[pmwiki-users] PmWiki seems to "hang" on overloaded boxes

Joachim Durchholz jo at durchholz.org
Sun May 22 11:10:09 CDT 2005


Patrick R. Michaud wrote:

> On Sun, May 22, 2005 at 04:38:11PM +0200, Joachim Durchholz wrote:
> 
>> Radu wrote:
>> 
>>> At 08:11 AM 5/22/2005, Joachim Durchholz wrote:
>>> 
>>>> Here's what happened: PmWiki suddenly started to "hang", i.e.
>>>> it would not respond at all, or display only part of the output
>>>> and "hang". With "hang", I mean that the browser still has the 
>>>> data-is-forthcoming animation, but no new data ever arrives.
>>>> (For an "forever" value of one or two minutes.)
> 
> First and most importantly, what version of PmWiki?

2.0beta28.

> Second, note that by the time PmWiki is outputting information to the
> browser, PmWiki has pretty much completed any "real work" that needs 
> to be done and is simply doing lots of print statements.  (Exception:
>  <!--wiki:--> and <!--function:--> items in the template are
> processed as the page is being output.  However, the main content is
> processed before *any* output takes place.)
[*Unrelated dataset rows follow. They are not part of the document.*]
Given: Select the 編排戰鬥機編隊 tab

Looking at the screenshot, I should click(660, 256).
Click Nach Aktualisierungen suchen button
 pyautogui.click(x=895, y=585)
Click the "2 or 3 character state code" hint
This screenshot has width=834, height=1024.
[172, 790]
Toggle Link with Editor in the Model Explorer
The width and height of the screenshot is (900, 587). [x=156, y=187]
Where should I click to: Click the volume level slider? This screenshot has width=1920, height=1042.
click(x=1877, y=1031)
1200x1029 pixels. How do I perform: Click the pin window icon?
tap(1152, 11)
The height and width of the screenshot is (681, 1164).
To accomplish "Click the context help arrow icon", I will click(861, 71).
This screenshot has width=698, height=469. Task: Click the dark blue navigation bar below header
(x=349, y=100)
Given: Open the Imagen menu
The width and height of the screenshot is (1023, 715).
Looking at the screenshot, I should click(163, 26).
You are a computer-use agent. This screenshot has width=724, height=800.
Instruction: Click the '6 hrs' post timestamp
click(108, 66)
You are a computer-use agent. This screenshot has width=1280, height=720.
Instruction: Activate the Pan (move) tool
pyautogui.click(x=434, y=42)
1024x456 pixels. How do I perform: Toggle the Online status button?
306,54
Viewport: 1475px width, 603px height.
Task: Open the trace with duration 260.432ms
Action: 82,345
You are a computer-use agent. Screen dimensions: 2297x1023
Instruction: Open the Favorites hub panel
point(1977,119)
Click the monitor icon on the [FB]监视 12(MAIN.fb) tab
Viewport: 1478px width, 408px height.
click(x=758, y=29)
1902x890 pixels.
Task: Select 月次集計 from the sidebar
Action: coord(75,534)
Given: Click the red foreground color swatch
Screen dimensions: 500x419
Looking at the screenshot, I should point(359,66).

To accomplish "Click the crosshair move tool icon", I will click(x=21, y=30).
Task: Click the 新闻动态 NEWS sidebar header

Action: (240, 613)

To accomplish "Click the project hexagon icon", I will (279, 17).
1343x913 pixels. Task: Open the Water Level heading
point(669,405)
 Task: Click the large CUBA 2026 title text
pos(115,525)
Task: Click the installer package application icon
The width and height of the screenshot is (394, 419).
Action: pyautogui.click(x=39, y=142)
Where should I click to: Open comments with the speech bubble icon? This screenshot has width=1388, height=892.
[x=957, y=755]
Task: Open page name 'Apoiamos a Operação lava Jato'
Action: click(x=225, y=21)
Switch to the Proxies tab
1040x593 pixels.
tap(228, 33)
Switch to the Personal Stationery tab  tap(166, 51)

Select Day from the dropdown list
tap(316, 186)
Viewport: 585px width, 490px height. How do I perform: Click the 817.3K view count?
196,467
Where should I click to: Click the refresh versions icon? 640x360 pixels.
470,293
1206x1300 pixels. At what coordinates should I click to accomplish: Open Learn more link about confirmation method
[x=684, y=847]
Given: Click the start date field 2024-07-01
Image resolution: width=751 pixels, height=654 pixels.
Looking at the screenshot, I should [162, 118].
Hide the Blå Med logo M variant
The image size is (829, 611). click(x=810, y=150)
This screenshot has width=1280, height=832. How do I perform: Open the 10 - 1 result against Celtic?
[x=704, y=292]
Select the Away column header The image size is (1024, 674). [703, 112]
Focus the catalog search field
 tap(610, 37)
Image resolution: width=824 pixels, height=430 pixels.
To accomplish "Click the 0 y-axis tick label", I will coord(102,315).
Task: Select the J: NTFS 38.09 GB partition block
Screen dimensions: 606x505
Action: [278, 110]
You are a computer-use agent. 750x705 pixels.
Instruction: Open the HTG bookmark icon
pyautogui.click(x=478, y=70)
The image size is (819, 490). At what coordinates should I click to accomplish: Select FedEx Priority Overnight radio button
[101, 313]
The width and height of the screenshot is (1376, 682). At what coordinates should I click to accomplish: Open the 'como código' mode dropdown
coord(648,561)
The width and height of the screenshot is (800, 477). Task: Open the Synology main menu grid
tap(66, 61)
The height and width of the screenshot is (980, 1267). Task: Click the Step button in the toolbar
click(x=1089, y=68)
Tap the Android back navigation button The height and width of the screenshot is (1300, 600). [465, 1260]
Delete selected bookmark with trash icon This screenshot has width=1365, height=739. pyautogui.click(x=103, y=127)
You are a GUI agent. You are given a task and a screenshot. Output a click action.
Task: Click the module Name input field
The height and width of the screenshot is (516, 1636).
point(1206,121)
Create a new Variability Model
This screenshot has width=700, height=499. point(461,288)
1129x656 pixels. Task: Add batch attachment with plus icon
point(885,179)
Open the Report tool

Hmm... I had at least one occasion when PmWiki had output the header and
left sidebar, but didn't output the right sidebar and main content. (For
that specific skin, the output order is header -> left sidebar -> right
sidebar -> page, via CSS.)

In case this helps anybody, it's the beeblebrox-gila2 template, slightly 
adapted but general processing logic untouched. I'm pretty sure that it 
uses <!--wiki:--> or a moral equivalent to output the sidebars, so it 
seems as if it managed to output top border and left sidebar, but 
stalled on the rightbar and never got around to doing the main contents.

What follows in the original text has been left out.